Growing pains may be the theme of Firefly 2013. For as much as it is about the music, Firefly had to be planned to the most careful of specifics so that that more smiles could exist. Take for instance the issue of hula-hoops. Some women make an art of expressing themselves in a gyrating dance to the bands as they play with lit hula hoops. Firefly would not allow them this year and a petition of over 600 names was disregarded. Ultimately some were allowed into the venue by Sunday. But I could understand why they were kept out in the first place. One person with a hula hoop toward the middle of a crowd commands a lot of open space. It seems only the person performing and a few friends appreciate the effort. To everyone else, it’s the space of twenty patrons being used by one.
An average day at Firefly consists of a long morning with plenty of time to sleep in, stand in long lines for coffee at McDonald’s if necessary or enjoy a seated breakfast with friends along one of a few restaurants fortunate enough to be in foot traffic to the festival. Or you can pay premium prices for food inside the festival. Ten dollars seemed to be the standard price for everything. The gates open an hour before concerts begin daily at noon. At this point you are enjoying sets no longer than an hour, with overlap due to four stages running all at once. Between the stages are malls, groves, thickets, artist signings, hangouts, arcades and more.
Most everything is peaceful. From the hammock hangout, the the silent movie’s hidden in the forest. There is even a silent disco known as The Thicket. I offer a complete overview of the fan experience in my accompanying video series found at my YouTube Channel, DangerManXX.
RF (radio frequency) is hard to come by at Firefly.

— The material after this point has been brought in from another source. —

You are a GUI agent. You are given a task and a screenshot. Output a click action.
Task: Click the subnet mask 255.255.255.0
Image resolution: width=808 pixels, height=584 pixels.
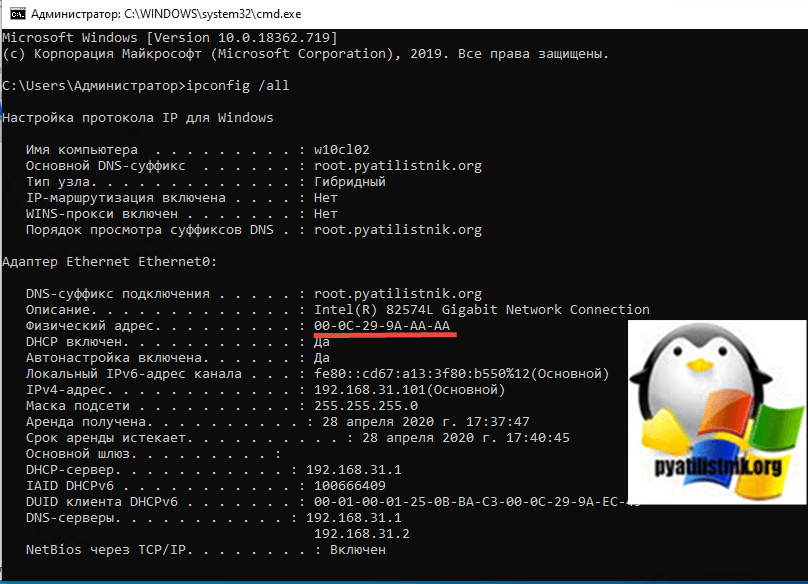(x=366, y=406)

If you had a cell phone at Firefly you had two concerns. Battery charge and WiFi. Thankfully this concern is addressed at a few locations in the Woodlands. A huge coffee house (more like a pavilion) was the main WiFi hotspot. Another hotspot sponsored by Heineken offered air conditioned WiFi.
If money isn’t a concern in your life, there is ‘glamping’. It’s VIP camping for those that want to be catered to. It offers the closest on-site camping near the back of the Woodlands. Only the talent and media are better treated. They didn’t run out of water in their showers.
With the continued success of Firefly, Red Frog has secured a ten year commitment to the venue. It will be back in 2014. Tickets went on sale immediately after 2013 ended. The only question now is will Red Frog be able to locate the bands that need breaking year after year? No one can possible know the answer but it will be loads of fun finding out.